## Activity
Beginning with the line that holds "Task: Click the taskbar search input field", copy each line through the end of the material below, exactly and with no pictures.

## Excerpted data
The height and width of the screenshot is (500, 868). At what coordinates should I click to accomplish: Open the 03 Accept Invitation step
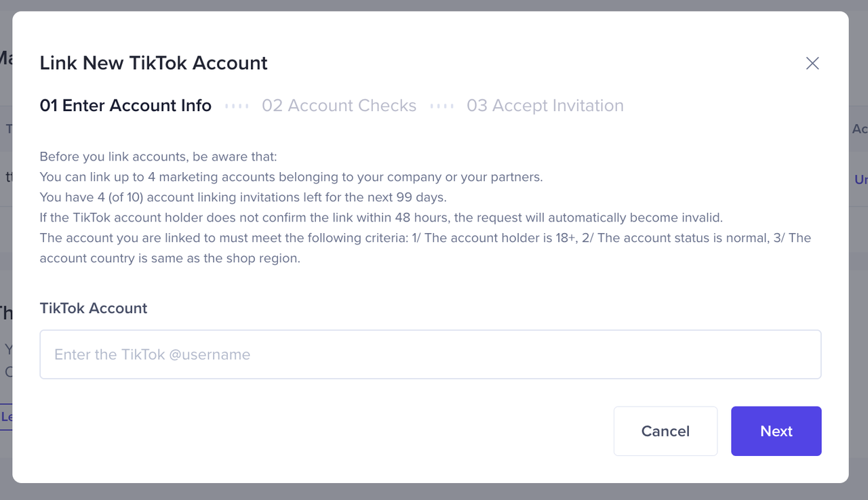coord(545,106)
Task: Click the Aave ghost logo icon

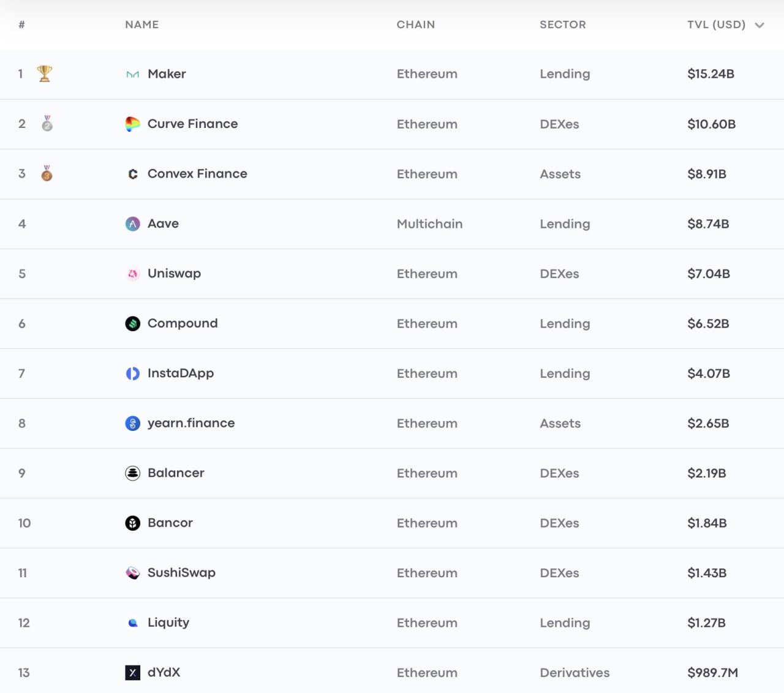Action: point(132,224)
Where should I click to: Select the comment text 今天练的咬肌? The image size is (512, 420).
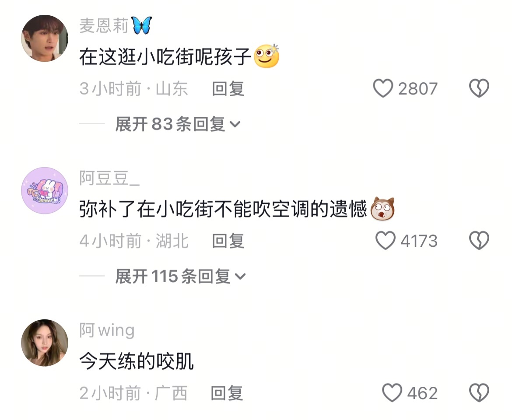pos(137,361)
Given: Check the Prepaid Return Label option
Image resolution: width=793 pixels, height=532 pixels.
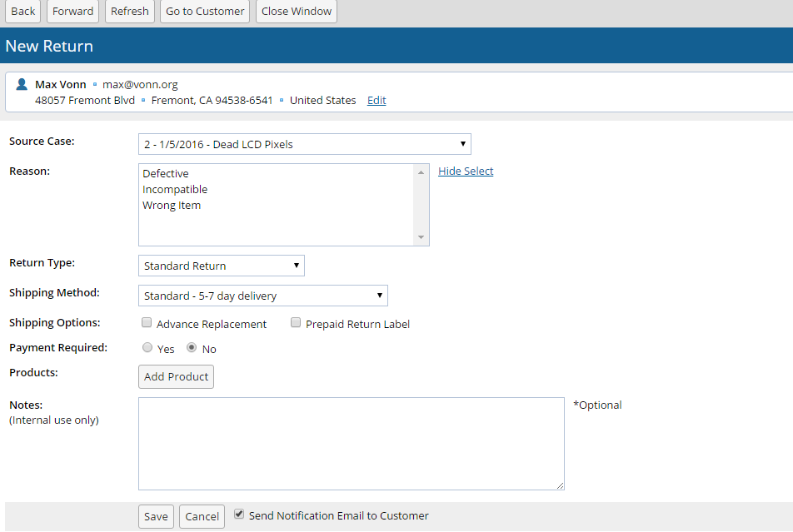Looking at the screenshot, I should pyautogui.click(x=296, y=323).
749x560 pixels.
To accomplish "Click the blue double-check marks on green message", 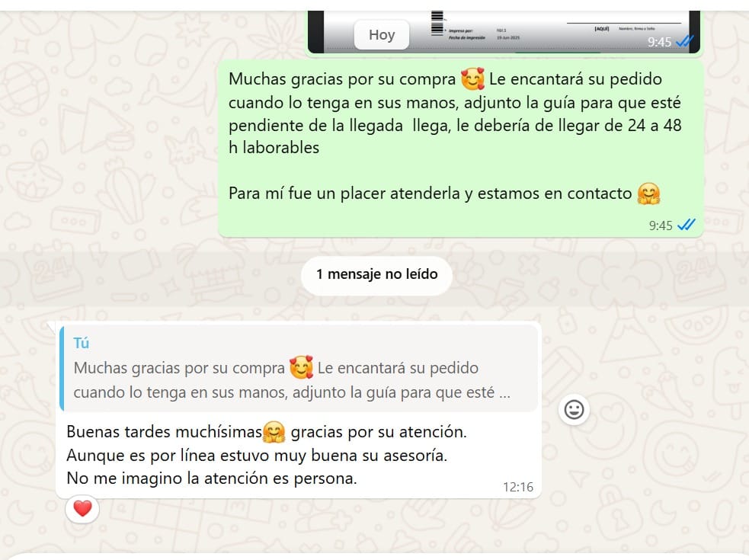I will pyautogui.click(x=687, y=225).
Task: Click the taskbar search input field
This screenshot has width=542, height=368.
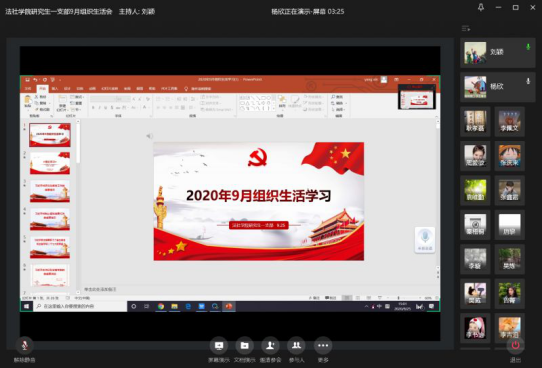Action: click(80, 306)
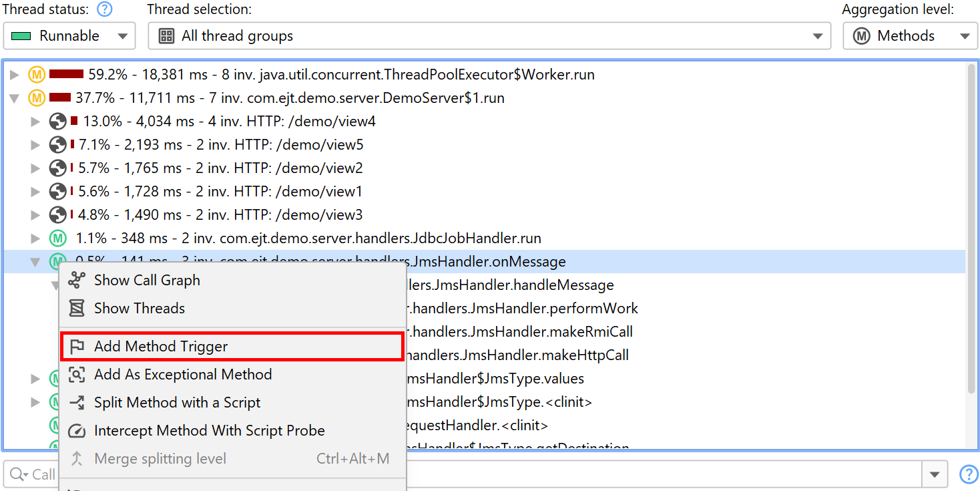This screenshot has height=491, width=980.
Task: Select the HTTP: /demo/view3 row
Action: 220,215
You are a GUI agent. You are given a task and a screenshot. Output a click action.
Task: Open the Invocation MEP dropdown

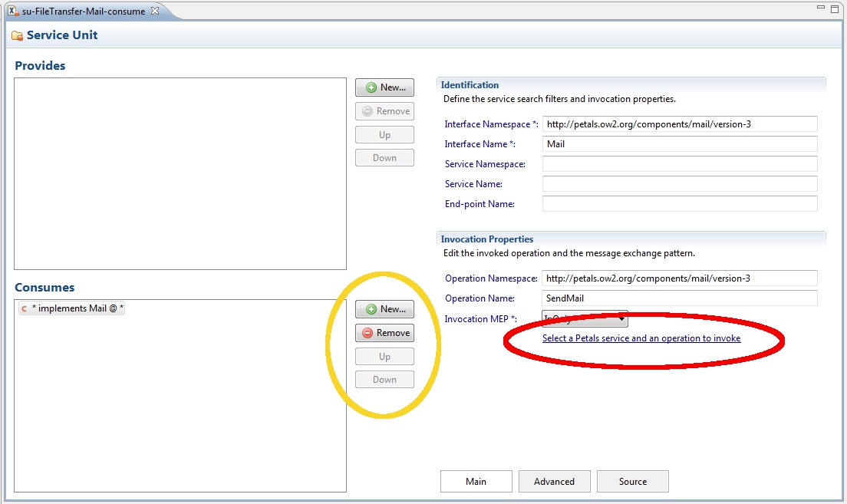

## Response box
Task: Click the taskbar search input field
This screenshot has width=542, height=368.
Action: click(80, 306)
This screenshot has height=491, width=980.
Task: Select the HTTP: /demo/view3 row
Action: 220,215
You are a GUI agent. You are given a task and a screenshot. Output a click action.
Task: Open the Invocation MEP dropdown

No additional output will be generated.